## DIRECTION
Write the next part of the piece about the Cat Stevens album Numbers, picking up right after its final sentence.

## EXCERPTED TEXT
[start]

Numbers is the ninth studio album, and the first concept album by singer/songwriter Cat Stevens released in November 1975.

History of the album
The album Numbers, subtitled "A Pythagorean Theory Tale," was based on a fictional planet in a far-off galaxy named Polygor. The album included a booklet with excerpts from a planned book of the same name written by Chris Bryant and Allan Scott. The booklet features pen-and-ink illustrations drawn by Stevens.

The concept of the album is a fantastic spiritual musical which is set on the planet Polygor. In the story there is a castle with a number machine. This machine exists to fulfill the sole purpose of the planet – to disperse numbers to the rest of the universe: 1, 2, 3, 4, 5, 6, 7, 8, and 9 (but notably not 0). The nine inhabitants of Polygor, the Polygons, are Monad, Dupey, Trezlar, Cubis, Qizlo, Hexidor, Septo, Octav, and Novim. As the first lines of the book say, they "followed a life of routine that had existed for as long as any could remember. ... It was, therefore, all the more shocking when on an ordinary day things first started to go wrong."  The change takes the form of Jzero, who comes from nowhere as a slave and eventually confuses everybody with his simple truth.

Release
Upon its initial release in late 1975 both fans and critics were confused by the concept and the lack of the sort of "catchy" music that they had been used to from Stevens, and although the album eventually achieved gold status, it sold far less than his previous four albums and was considered a critical failure. At one point A&M Records (his American record label) contemplated terminating his contract, but he still had two albums left to make for them. Stevens continued to be bitter about the process of fame and the pressures to make money for his label, and distanced himself from participating in promotion for the album.

[end]

## DATA LINES
[start]

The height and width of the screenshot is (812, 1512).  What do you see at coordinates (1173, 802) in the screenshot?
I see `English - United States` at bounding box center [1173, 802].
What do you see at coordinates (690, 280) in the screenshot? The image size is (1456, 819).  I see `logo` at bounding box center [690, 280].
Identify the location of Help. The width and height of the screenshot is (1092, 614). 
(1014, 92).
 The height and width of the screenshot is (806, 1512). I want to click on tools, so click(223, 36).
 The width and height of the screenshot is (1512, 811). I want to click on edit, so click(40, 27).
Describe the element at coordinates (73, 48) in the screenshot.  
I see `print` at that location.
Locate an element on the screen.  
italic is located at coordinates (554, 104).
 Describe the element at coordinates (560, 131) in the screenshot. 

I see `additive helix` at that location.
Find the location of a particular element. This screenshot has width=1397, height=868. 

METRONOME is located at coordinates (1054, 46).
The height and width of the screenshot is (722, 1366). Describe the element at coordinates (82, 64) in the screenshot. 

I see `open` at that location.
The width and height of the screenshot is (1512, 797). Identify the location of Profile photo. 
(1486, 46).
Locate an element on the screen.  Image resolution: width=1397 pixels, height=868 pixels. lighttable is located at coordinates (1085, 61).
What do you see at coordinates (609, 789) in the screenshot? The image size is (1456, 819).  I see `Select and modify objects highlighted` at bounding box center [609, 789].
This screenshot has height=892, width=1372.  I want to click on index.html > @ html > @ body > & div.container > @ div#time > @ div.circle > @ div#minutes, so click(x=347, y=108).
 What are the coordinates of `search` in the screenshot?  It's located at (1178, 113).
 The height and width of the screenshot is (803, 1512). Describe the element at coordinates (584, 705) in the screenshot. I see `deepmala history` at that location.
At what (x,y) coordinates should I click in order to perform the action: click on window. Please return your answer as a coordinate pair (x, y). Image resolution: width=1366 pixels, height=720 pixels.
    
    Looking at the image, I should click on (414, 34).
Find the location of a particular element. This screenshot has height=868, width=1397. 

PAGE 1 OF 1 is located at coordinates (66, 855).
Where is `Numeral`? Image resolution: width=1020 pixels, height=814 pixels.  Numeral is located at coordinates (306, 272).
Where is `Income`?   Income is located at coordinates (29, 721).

[end]

## TASK OUTPUT
Confronted with an ultimatum from the label along the lines of "make a pop record or else," he set out to make one of the more expensive records of his career, 1977's Izitso, which yielded several hits. The success of Izitso showed the label that he was still hit-worthy, but Stevens was now in process of embracing the faith of Islam, and after supplying the album Back to Earth, he opted out of the music business altogether, changed his name to Yusuf Islam, and devoted himself to the Islamic faith, education, and humanitarian work. But he would officially return to pop music with the release of An Other Cup in 2006.

In 1994, Numbers was released as a limited edition along with the albums Izitso and Back to Earth in a box set called Three from the Mobile Fidelity Sound Lab label. This box is no longer available and is thus highly prized among collectors.

Track listing
All the tracks were written by Cat Stevens.  The original LP broke with tradition and called the second side "Side 0", a reference to Jzero.

Side 1 
"Whistlestar" – 3:46
"Novim's Nightmare" – 3:50
"Majik of Majiks" – 4:30
"Drywood" – 4:53

Side 0 (2)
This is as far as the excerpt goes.